##### Page excerpt #####

From: SAITOH Masanobu <msaitoh@execsw.org>
To: gnats-bugs@NetBSD.org, kern-bug-people@netbsd.org,
 gnats-admin@netbsd.org, netbsd-bugs@netbsd.org, clare@csel.org
Cc: msaitoh@execsw.org
Subject: Re: kern/52876: The vlan(4) over wm(4) behaves something strange
Date: Fri, 29 Dec 2017 12:27:01 +0900

 Hi.

 On 2017/12/29 10:05, clare@csel.org wrote:
 > The following reply was made to PR kern/52876; it has been noted by GNATS.
 > 
 > From: clare@csel.org
 > To: gnats-bugs@NetBSD.org
 > Cc: 
 > Subject: Re: kern/52876: The vlan(4) over wm(4) behaves something strange
 > Date: Fri, 29 Dec 2017 10:02:55 +0900
 > 
 >  disabling TSO is workaround of the problem.
 >  
 >  -- 
 >  Shinichi Doyashiki <clare@csel.org>
 >  
 > 

 Have you ever check /var/log/message?
 One of possibilities is:

 >                 error = bus_dmamap_load_mbuf(sc->sc_dmat, dmamap, m0,
 >                     BUS_DMA_WRITE | BUS_DMA_NOWAIT);
 >                 if (error) {
 >                         if (error == EFBIG) {
 >                                 WM_Q_EVCNT_INCR(txq, txdrop);
 >                                 log(LOG_ERR, "%s: Tx packet consumes too many "
 >                                     "DMA segments, dropping...\n",
 >                                     device_xname(sc->sc_dev));
 >                                 wm_dump_mbuf_chain(sc, m0);
 >                                 m_freem(m0);
 >                                 continue;
 >                         }
 >                         /* Short on resources, just stop for now. */
 >                         DPRINTF(WM_DEBUG_TX,
 >                             ("%s: TX: dmamap load failed: %d\n",
 >                             device_xname(sc->sc_dev), error));
 >                         break;
 >                 }

 This error is by log(LOG_ERR), so it's not printed in dmesg but
 in /var/log/message

 And, could you test with "options WM_EVENT_COUNTERS" in your
 kernel config and show me the output of "vmstat -ev |grep wm"

##### Supplied entries #####

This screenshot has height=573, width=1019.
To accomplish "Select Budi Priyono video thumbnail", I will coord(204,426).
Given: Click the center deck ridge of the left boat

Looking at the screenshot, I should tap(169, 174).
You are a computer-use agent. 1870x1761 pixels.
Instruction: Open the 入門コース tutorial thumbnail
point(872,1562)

#####
##### Supplied entries #####

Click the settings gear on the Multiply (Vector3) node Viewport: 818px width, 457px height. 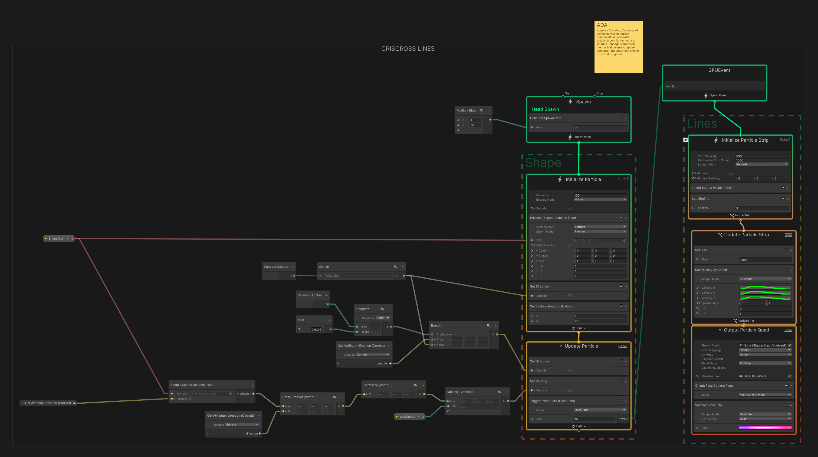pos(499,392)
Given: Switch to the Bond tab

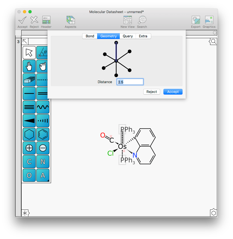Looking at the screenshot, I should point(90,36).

#####
##### Supplied entries #####

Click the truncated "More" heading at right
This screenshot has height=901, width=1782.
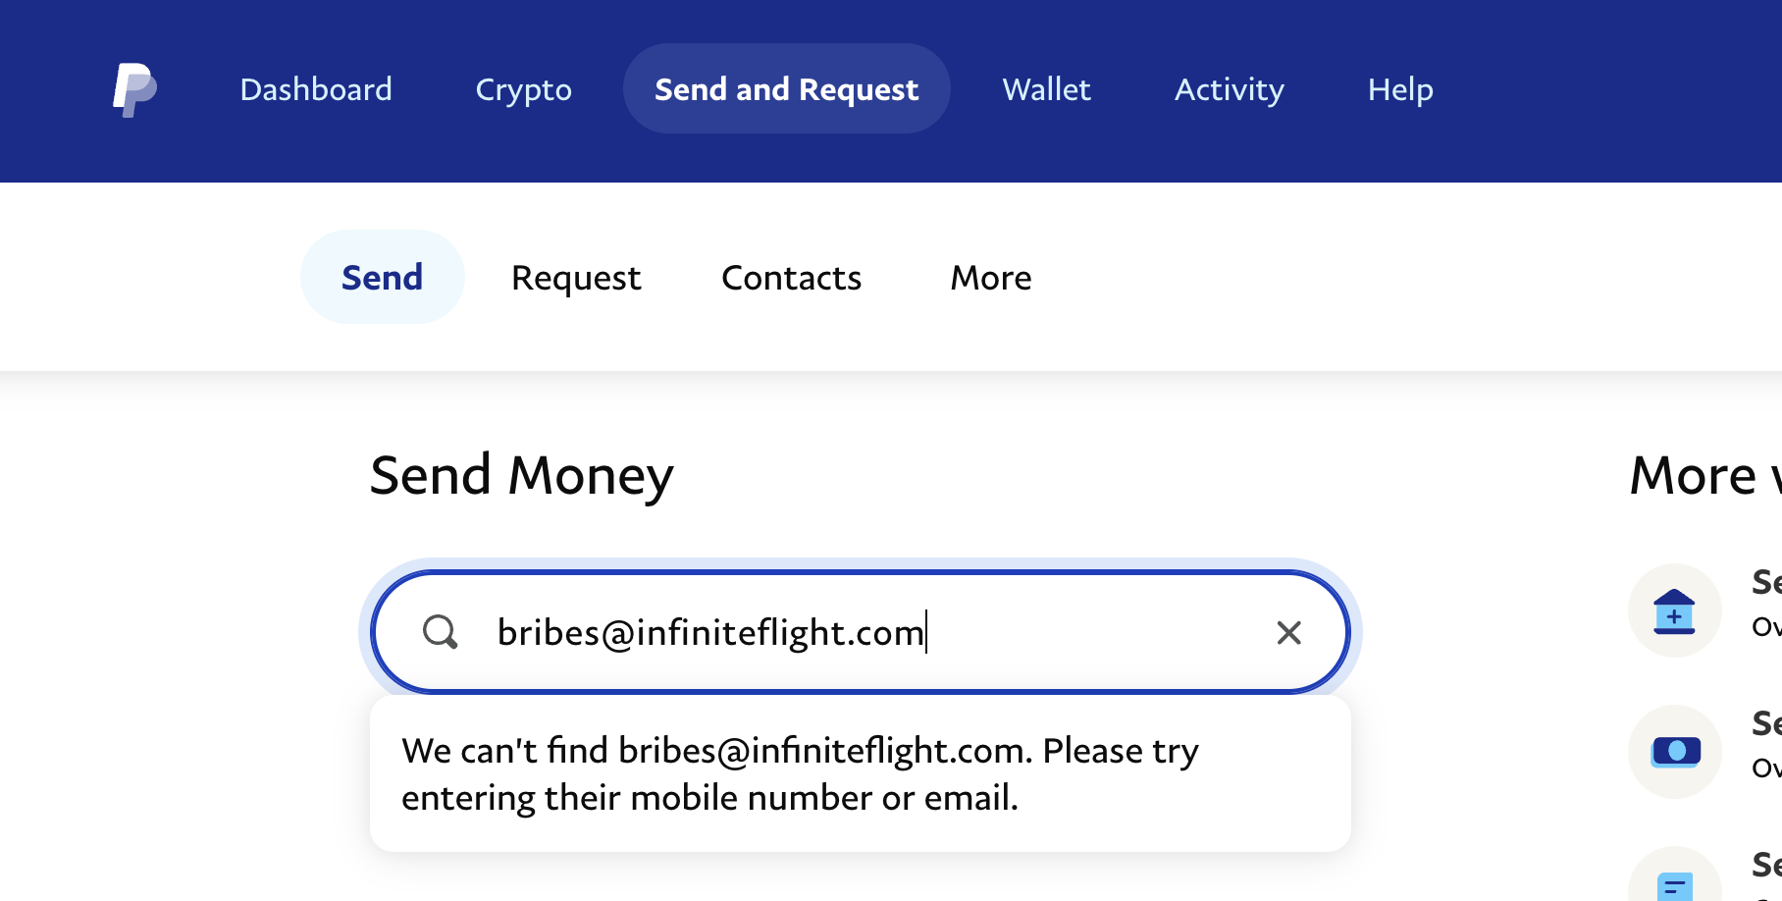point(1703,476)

#####

[Task instructions]
A. In the NetBSD vlan(4) bug-report email, list every address in the To field of the header of the message sent by SAITOH Masanobu.
B. Pick up the NetBSD vlan(4) bug-report email after its final sentence and keep writing it.

[Responses for each task]
A.
gnats-bugs@NetBSD.org
kern-bug-people@netbsd.org
gnats-admin@netbsd.org
netbsd-bugs@netbsd.org
clare@csel.org

B.
 after problem occurred.

  Thanks in advance.

 -- 
 -----------------------------------------------
                 SAITOH Masanobu (msaitoh@execsw.org
                                  msaitoh@netbsd.org)

From: clare@csel.org
To: SAITOH Masanobu <msaitoh@execsw.org>
Cc: gnats-bugs@NetBSD.org, kern-bug-people@netbsd.org,
 gnats-admin@netbsd.org, netbsd-bugs@netbsd.org
Subject: Re: kern/52876: The vlan(4) over wm(4) behaves something strange
Date: Sat, 30 Dec 2017 11:12:38 +0900

 On Fri, 29 Dec 2017 12:27:01 +0900
 SAITOH Masanobu <msaitoh@execsw.org> wrote:

 > Have you ever check /var/log/message?
 > One of possibilities is:
 > 
 > >                 error = bus_dmamap_load_mbuf(sc->sc_dmat, dmamap, m0,
 > >                     BUS_DMA_WRITE | BUS_DMA_NOWAIT);
 > >                 if (error) {
 > >                         if (error == EFBIG) {
 > >                                 WM_Q_EVCNT_INCR(txq, txdrop);
 > >                                 log(LOG_ERR, "%s: Tx packet consumes too many "
 > >                                     "DMA segments, dropping...\n",
 > >                                     device_xname(sc->sc_dev));
 > >                                 wm_dump_mbuf_chain(sc, m0);
 > >                                 m_freem(m0);
 > >                                 continue;
 > >                         }
 > >                         /* Short on resources, just stop for now. */
 > >                         DPRINTF(WM_DEBUG_TX,
 > >                             ("%s: TX: dmamap load failed: %d\n",
 > >                             device_xname(sc->sc_dev), error));
 > >                         break;
 > >                 }
 > 
 > This error is by log(LOG_ERR), so it's not printed in dmesg but
 > in /var/log/message

 I couldn't find any messages generated from wm in /var/log/messages.

 > And, could you test with "options WM_EVENT_COUNTERS" in your
 > kernel config and show me the output of "vmstat -ev |grep wm"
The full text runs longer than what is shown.